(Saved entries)
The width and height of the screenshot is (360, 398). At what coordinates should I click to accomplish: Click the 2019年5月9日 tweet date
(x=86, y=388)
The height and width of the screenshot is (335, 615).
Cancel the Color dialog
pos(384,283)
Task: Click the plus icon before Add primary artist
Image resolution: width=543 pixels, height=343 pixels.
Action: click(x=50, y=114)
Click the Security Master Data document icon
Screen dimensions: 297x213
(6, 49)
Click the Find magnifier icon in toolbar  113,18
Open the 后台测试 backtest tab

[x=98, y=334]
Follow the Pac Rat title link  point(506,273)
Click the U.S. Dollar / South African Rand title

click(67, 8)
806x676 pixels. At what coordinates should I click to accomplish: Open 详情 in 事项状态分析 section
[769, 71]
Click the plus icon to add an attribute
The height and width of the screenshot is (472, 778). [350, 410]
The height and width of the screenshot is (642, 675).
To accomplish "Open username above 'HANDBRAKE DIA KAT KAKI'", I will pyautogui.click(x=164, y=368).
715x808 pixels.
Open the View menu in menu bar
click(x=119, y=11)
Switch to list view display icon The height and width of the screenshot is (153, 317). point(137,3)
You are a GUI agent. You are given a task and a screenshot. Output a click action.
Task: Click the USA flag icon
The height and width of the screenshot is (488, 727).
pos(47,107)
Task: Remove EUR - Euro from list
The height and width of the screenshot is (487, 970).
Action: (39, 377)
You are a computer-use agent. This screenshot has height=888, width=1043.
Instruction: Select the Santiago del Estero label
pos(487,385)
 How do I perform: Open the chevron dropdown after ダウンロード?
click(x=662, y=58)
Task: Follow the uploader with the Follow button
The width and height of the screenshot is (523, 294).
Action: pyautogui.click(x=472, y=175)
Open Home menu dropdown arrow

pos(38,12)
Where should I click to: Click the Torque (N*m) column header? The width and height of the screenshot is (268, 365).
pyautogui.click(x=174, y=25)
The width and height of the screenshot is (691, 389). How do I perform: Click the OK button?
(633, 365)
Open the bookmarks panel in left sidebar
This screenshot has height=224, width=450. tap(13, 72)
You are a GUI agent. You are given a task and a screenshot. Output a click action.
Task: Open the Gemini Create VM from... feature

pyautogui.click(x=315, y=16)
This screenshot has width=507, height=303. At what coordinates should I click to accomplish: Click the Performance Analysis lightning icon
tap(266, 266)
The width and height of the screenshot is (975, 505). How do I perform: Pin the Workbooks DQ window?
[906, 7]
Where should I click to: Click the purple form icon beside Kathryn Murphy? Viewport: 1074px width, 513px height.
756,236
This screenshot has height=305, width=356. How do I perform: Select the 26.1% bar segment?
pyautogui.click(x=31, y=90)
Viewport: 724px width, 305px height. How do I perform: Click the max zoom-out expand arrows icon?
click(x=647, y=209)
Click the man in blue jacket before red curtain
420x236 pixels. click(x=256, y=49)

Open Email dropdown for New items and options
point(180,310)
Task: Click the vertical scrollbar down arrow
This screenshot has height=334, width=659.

### TASK DESCRIPTION
Which lines of the data contain the string "list"? Copy each of them.

### EXERCISE RESPONSE
Switch to list view display icon The height and width of the screenshot is (153, 317). point(137,3)
Task: Remove EUR - Euro from list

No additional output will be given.